Kiran Bedi née Peshawaria was born on 9 June 1949 in Amritsar, a city located in northern India’s Punjab state. The second of four sisters, she is widely recognized as a woman with a sense of mission, someone who will struggle against any and all obstacles in order to follow her convictions. She is keenly aware that her life is different from that of most other women in India: she comes from a landed family and was the first in her family to enter any branch of government service, let alone the police.
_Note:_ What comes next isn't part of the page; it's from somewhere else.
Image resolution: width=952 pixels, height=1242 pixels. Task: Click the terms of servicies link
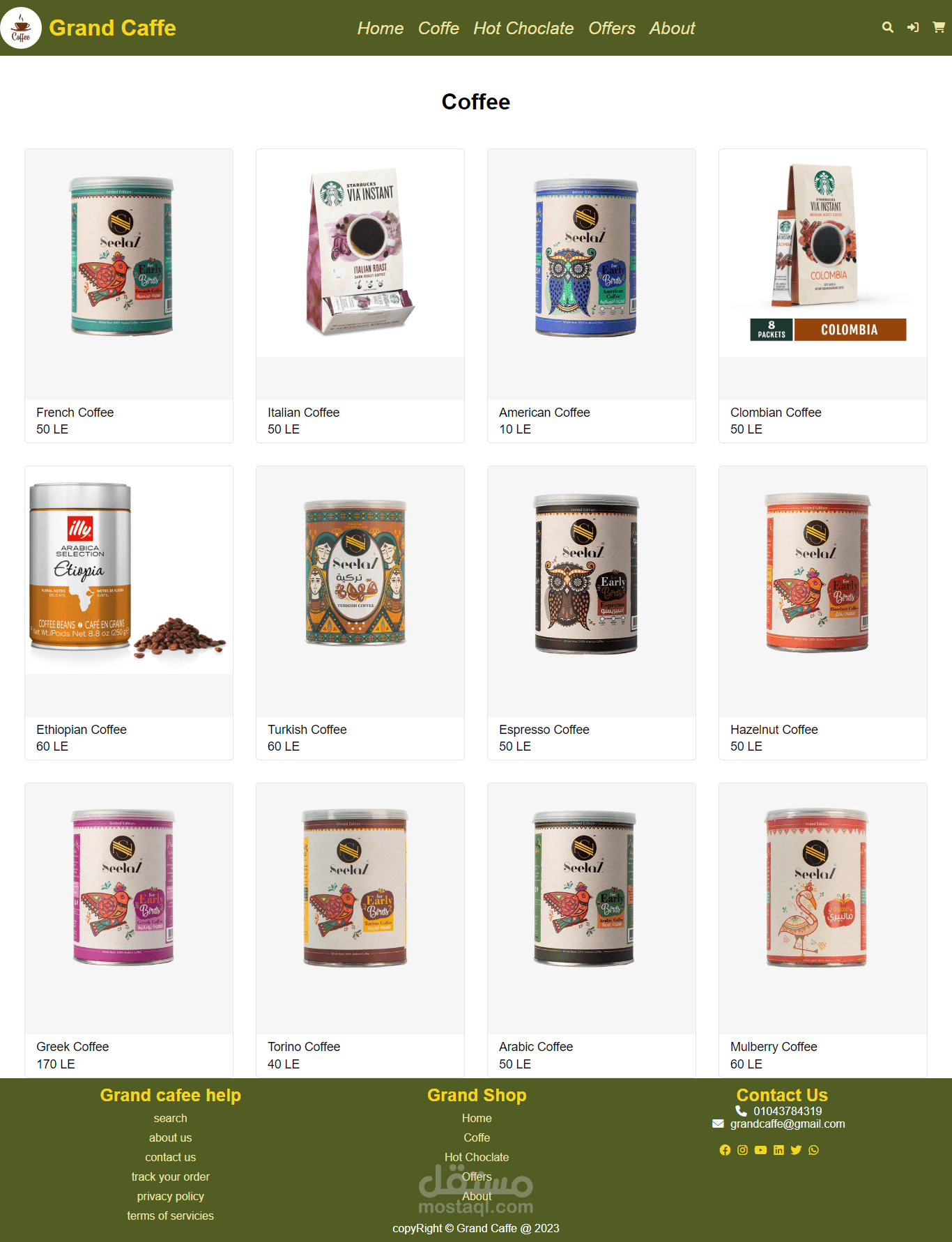tap(171, 1216)
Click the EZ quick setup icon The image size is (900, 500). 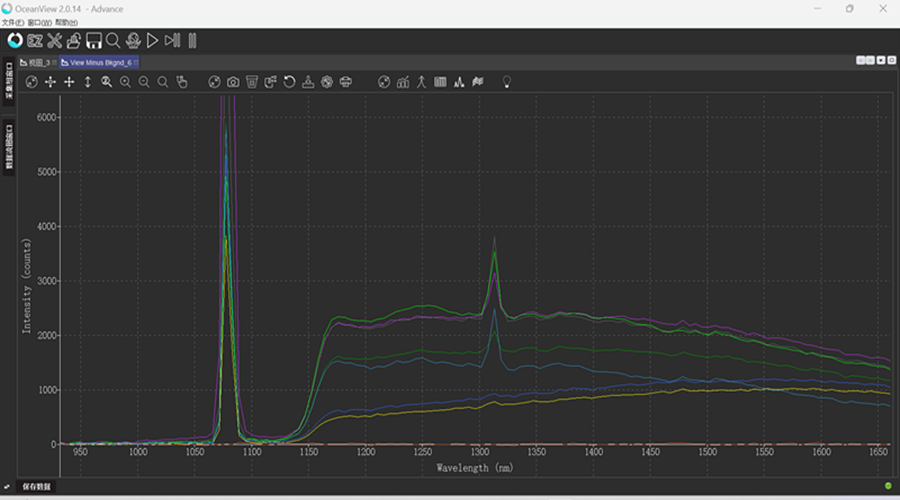point(35,41)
Asked if she would join the police service again if reborn, she has replied that she would, “provided I have the same parents.”
Born just after Partition, in the wake of Indian independence, Kiran was raised in a family with strong nationalistic feelings. Mahatma Gandhi and Jawaharlal Nehru were revered and afforded tremendous respect. She and her sisters called Nehru “Chacha” (Uncle), as in Chacha Nehru, as he was commonly known to the children of India at that time.
Kiran grew up in a large, two-story house with multiple rooms and extensive grounds and stables owned by her paternal grandparents. She and her immediate family lived on the ground floor; her father’s parents lived upstairs. Her father’s elder brother also lived in the house for a while but later moved to a family-owned hotel. While the family language was Punjabi, English and Hindi were also spoken, and there were always several English-language newspapers and books in the home. The result for Kiran, she says, was “a balanced growth of English, Hindi, and Punjabi.”